SELECTED EXTRACT:
- - -

Strangeways Brewing is not your standard craft brewery–head brewmaster Mike Hiller takes an artistic approach to the process of creating different beers, and talking to him about his process and the ideas behind it is always fascinating.
Strangeways Brewing is not your standard craft brewery–head brewmaster Mike Hiller takes an artistic approach to the process of creating different beers, and talking to him about his process and the ideas behind it is always fascinating. John Reinhold stopped in to catch up with Hiller recently, and got the lowdown on Albino Monkeys, Woodboogers, and dead dudes.
What is Strangeways’ mission, when it comes to beer?
We want to do everything strange; we want to do everything in a weird way. We want to take established styles and turn them on their ear. We don’t ever really want to hit something stylistically perfect where it fits into a nice little box. So everything that we do here is experimental; everything that we do here is taking something a little bit further.
Do you find that these are experiments that you had the idea for before, and now you’re bringing them to light? Is it like a laboratory situation now, where you go, “OK, we’ve got these ideas, I’ve done this in the past from homebrewing, and we’re gonna twist it a little bit”?
No. I honestly never did a whole lot of homebrewing. From my own past, I got a chance to work with Terry Hawbaker, who works for Al’s of Hampden/Pizza Boy in Enola, Pennsylvania right now. I got a chance to work with him for a short amount of time, but still learned quite a lot in terms of barrel aging and working with sour beers and things like that. And frankly, once you work with those kinds of beers, you find out what the potential is. As a brewer, you read about that kind of stuff in books and everything, but when you can put it into practice, see what theories and techniques actually work, and what the results are; once you get into that sort of thing, there really is no turning back. You don’t ever want to brew a pale ale again, because you’ve done that a bunch of times. So now you’re looking for something new and exciting to do.
You’re looking for the twist.
Well, yeah, and it was because of that experience. I mean, I can brew a pale ale, but I don’t really want to.
Do you make small batches to try something out, or do you already know that a big batch is going to work?
I’m actually more comfortable with big batches. I only homebrewed for two or three years, and that was after spending four years for Legend Brewing Company. So I did it backwards: I became a professional brewer and then became a home brewer. But that was just to keep my skills up until I could find a new job. So I don’t really have a whole lot of experience with homebrewing and working on a small batch size. The smallest system I’ve ever worked on is a five-barrel system.

- - -

RAW DATA:

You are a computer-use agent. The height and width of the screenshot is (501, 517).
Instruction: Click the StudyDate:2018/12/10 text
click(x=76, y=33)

- - -

TASK REQUIREMENTS:
1. Please print the stretch of the Strangeways Brewing interview from "No. I honestly" through "for the twist.", word for word.
2. Carry on the Strangeways Brewing interview from the point after its final sentence.

RESPONSES IN ORDER:
1.
No. I honestly never did a whole lot of homebrewing. From my own past, I got a chance to work with Terry Hawbaker, who works for Al’s of Hampden/Pizza Boy in Enola, Pennsylvania right now. I got a chance to work with him for a short amount of time, but still learned quite a lot in terms of barrel aging and working with sour beers and things like that. And frankly, once you work with those kinds of beers, you find out what the potential is. As a brewer, you read about that kind of stuff in books and everything, but when you can put it into practice, see what theories and techniques actually work, and what the results are; once you get into that sort of thing, there really is no turning back. You don’t ever want to brew a pale ale again, because you’ve done that a bunch of times. So now you’re looking for something new and exciting to do.
You’re looking for the twist.

2.
So is this the dream for you? Having your own brew house where you get to–
Oh, sure. Creativity is very, very important to me. I am an extremely creative person. I get an idea, I get an inspiration, and I can’t sit still until it’s actually done. It drives me a little bit nuts. There’s a beer that we’re working on called Vatos Muertos. I had the inspiration for that from about three or four years ago at a beer festival. A guy was wearing a t-shirt that said “Vatos Muertos.” It means “dead dudes,” and it’s a little Day of the Dead skeleton riding a BMX motorcycle across these like desert scenes and everything. I thought it was the coolest t-shirt ever, and for some reason it struck me that I wanted to brew a beer like that. I’ve kept that in the back of my mind until I had the opportunity to do it. And working for Strangeways, because of how we do things around here, I’m finally able to brew that beer. Inspiration hits me at different times in different ways, and if I can’t brew it right away then it stays in the back of my mind until I can actually do it. It’s in me; it’s gotta come out.
Strangeways has a lot of selections. It’s one of the things that most people I introduce Strangeways to would say.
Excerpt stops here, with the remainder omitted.